Segment Start: DATASET RECORDS

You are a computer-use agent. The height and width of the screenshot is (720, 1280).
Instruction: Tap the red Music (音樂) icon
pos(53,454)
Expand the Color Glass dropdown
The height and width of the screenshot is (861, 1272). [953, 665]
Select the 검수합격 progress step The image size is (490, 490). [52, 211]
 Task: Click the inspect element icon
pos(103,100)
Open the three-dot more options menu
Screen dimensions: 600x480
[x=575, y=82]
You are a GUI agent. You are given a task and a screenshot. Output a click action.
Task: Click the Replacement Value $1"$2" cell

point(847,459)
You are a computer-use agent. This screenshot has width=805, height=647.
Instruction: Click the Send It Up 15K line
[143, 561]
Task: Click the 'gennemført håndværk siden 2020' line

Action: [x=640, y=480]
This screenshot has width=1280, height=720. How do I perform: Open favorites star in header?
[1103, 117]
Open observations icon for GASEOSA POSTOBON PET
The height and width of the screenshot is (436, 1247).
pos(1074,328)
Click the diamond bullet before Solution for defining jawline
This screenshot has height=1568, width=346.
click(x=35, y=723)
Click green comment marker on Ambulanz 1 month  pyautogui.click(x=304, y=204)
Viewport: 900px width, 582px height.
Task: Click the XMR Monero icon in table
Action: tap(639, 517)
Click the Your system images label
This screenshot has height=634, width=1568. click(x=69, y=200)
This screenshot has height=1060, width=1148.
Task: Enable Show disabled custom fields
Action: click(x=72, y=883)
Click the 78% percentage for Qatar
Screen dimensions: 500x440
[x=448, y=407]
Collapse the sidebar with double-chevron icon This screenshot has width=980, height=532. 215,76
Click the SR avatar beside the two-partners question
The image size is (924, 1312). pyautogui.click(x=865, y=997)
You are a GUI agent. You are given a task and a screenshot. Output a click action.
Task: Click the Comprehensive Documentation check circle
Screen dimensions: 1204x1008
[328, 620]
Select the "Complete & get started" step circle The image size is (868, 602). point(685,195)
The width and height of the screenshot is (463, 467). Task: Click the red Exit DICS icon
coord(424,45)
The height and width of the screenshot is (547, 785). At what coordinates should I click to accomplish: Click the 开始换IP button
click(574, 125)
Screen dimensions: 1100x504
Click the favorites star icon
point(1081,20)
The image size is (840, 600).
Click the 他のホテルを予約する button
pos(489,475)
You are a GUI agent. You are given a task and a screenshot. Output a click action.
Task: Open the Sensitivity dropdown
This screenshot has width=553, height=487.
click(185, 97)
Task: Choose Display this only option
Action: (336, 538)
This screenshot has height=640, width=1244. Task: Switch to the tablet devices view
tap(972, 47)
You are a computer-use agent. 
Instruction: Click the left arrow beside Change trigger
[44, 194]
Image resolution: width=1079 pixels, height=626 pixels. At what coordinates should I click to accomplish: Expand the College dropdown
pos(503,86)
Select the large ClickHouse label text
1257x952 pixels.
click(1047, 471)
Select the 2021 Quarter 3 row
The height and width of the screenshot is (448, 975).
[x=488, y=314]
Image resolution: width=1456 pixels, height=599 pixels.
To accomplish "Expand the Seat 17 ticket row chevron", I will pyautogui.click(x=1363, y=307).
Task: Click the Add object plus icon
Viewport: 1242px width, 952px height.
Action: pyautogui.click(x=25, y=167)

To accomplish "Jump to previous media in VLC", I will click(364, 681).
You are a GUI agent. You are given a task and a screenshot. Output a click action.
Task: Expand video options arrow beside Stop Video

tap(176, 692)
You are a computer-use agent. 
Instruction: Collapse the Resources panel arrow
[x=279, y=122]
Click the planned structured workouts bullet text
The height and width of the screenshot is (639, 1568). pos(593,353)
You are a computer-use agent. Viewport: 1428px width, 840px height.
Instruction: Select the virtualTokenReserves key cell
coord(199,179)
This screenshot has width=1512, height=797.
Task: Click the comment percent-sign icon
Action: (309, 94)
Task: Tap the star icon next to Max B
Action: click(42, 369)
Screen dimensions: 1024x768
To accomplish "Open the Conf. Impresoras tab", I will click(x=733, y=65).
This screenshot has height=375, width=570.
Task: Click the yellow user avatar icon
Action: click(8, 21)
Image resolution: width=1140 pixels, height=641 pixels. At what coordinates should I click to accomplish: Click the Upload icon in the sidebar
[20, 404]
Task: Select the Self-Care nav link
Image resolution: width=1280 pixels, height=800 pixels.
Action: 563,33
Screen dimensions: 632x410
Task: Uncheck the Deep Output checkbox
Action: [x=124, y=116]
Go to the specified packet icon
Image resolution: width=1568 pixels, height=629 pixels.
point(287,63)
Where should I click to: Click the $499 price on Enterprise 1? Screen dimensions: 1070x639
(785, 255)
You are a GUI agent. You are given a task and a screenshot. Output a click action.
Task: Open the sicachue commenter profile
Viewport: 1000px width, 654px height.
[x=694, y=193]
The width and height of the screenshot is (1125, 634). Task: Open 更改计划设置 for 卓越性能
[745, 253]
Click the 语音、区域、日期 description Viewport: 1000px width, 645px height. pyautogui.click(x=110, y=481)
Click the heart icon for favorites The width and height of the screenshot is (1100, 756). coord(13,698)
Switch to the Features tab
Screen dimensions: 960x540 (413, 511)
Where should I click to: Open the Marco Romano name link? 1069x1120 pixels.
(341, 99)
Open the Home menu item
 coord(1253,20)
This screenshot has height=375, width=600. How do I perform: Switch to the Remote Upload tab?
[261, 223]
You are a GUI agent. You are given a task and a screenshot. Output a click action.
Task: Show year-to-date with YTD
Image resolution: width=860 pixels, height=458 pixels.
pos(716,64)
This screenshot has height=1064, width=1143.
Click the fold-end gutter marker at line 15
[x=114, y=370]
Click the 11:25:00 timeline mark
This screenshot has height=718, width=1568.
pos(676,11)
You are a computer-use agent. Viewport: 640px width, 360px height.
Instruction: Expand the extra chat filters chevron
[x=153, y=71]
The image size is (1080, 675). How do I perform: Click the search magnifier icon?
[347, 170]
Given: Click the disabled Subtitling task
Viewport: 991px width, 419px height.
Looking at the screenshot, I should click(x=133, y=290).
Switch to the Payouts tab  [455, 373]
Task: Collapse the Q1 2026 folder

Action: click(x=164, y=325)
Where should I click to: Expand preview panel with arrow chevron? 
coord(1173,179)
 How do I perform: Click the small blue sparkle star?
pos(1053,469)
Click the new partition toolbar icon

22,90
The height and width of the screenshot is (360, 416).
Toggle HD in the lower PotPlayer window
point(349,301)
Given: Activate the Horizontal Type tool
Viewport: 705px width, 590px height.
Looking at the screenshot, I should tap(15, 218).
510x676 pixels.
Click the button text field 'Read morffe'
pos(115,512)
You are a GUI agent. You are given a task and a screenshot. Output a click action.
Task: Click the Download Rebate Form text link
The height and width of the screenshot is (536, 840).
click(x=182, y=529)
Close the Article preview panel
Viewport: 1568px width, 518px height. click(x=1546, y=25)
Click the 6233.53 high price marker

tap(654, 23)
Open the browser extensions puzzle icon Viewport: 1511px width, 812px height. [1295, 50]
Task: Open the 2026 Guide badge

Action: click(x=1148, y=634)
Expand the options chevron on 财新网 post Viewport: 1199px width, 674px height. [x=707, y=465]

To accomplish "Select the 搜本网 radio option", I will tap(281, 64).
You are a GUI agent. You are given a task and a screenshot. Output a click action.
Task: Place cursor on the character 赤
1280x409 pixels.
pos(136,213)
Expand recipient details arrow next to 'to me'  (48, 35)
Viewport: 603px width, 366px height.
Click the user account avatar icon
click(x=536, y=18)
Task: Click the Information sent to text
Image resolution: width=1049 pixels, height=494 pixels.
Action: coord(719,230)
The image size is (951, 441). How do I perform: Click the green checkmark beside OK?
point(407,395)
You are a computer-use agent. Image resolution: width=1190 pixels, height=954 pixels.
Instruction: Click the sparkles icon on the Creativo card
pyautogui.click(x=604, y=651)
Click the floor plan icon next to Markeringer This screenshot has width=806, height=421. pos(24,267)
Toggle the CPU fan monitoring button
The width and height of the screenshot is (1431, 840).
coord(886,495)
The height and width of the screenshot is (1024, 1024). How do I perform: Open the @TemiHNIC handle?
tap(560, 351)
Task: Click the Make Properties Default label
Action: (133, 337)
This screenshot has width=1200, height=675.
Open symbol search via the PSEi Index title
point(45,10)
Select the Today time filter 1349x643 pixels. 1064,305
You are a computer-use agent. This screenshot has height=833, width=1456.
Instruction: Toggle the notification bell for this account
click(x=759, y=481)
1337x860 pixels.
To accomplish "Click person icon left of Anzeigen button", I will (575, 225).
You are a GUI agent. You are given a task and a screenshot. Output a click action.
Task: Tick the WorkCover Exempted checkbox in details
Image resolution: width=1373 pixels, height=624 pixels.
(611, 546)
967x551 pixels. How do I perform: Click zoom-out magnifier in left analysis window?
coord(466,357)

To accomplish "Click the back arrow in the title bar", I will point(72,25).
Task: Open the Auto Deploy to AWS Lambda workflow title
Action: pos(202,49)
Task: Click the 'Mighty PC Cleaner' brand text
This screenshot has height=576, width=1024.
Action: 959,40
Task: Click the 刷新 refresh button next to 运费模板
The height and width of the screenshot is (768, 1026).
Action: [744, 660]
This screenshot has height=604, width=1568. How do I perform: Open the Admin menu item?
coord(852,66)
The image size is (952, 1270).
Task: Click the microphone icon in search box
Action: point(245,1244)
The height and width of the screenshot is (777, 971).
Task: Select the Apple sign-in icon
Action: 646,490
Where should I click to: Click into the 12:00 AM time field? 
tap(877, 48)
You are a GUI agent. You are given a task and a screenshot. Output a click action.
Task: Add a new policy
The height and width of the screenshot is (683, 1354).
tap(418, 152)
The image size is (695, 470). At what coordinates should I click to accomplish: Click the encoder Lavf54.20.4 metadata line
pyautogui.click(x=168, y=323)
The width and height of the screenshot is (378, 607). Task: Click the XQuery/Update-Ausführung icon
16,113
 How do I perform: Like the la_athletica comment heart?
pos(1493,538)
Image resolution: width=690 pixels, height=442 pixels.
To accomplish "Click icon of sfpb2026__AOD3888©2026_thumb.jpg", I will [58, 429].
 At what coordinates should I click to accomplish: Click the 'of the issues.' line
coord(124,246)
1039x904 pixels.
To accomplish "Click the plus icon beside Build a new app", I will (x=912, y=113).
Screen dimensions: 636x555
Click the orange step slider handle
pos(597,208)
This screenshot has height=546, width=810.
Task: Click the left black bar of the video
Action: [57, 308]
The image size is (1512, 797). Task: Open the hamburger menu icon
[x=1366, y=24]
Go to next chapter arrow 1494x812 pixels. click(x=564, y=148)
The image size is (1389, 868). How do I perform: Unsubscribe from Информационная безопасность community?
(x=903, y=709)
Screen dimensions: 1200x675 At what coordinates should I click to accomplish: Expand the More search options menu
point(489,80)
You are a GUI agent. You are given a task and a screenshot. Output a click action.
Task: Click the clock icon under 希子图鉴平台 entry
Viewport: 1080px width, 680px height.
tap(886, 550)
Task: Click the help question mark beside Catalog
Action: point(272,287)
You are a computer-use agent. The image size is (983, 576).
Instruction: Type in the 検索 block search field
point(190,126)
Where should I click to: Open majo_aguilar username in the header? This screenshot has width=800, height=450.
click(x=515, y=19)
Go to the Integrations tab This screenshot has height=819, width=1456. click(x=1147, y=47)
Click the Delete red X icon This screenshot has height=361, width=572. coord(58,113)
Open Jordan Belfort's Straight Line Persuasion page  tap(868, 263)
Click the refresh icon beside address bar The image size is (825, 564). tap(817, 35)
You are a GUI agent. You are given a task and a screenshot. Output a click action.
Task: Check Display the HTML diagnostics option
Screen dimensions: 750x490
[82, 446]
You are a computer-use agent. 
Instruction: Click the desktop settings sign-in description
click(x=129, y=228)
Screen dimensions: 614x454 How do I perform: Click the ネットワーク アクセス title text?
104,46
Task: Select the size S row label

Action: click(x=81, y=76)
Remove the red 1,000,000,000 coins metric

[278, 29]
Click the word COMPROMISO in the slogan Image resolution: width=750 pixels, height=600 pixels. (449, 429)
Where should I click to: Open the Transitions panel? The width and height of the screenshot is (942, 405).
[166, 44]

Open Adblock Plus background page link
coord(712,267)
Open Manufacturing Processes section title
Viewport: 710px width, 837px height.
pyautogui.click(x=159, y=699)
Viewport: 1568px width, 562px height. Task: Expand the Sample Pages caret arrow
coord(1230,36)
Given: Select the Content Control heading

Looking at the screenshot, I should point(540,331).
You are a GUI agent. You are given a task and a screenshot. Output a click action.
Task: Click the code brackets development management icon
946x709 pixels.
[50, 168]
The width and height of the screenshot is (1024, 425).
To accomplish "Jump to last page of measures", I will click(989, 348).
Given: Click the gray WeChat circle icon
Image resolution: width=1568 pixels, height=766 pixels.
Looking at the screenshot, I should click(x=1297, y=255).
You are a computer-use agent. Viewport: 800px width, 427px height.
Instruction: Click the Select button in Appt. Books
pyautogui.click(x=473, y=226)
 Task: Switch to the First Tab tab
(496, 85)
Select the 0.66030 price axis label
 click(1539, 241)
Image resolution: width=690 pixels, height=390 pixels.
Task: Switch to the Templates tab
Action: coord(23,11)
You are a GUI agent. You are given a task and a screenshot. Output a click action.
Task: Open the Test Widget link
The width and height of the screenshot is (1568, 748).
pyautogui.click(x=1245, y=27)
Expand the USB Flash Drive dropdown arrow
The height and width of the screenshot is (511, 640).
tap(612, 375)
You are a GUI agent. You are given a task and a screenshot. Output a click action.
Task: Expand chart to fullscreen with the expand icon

Segment End: DATASET RECORDS

Reproduce the listing word for word from its first line up to and including the line with "Open observations icon". Give no other lines.

You are a computer-use agent. The height and width of the screenshot is (720, 1280).
Instruction: Tap the red Music (音樂) icon
pos(53,454)
Expand the Color Glass dropdown
The height and width of the screenshot is (861, 1272). [953, 665]
Select the 검수합격 progress step The image size is (490, 490). [52, 211]
 Task: Click the inspect element icon
pos(103,100)
Open the three-dot more options menu
Screen dimensions: 600x480
[x=575, y=82]
You are a GUI agent. You are given a task and a screenshot. Output a click action.
Task: Click the Replacement Value $1"$2" cell

point(847,459)
You are a computer-use agent. This screenshot has width=805, height=647.
Instruction: Click the Send It Up 15K line
[143, 561]
Task: Click the 'gennemført håndværk siden 2020' line

Action: [x=640, y=480]
This screenshot has width=1280, height=720. How do I perform: Open favorites star in header?
[1103, 117]
Open observations icon for GASEOSA POSTOBON PET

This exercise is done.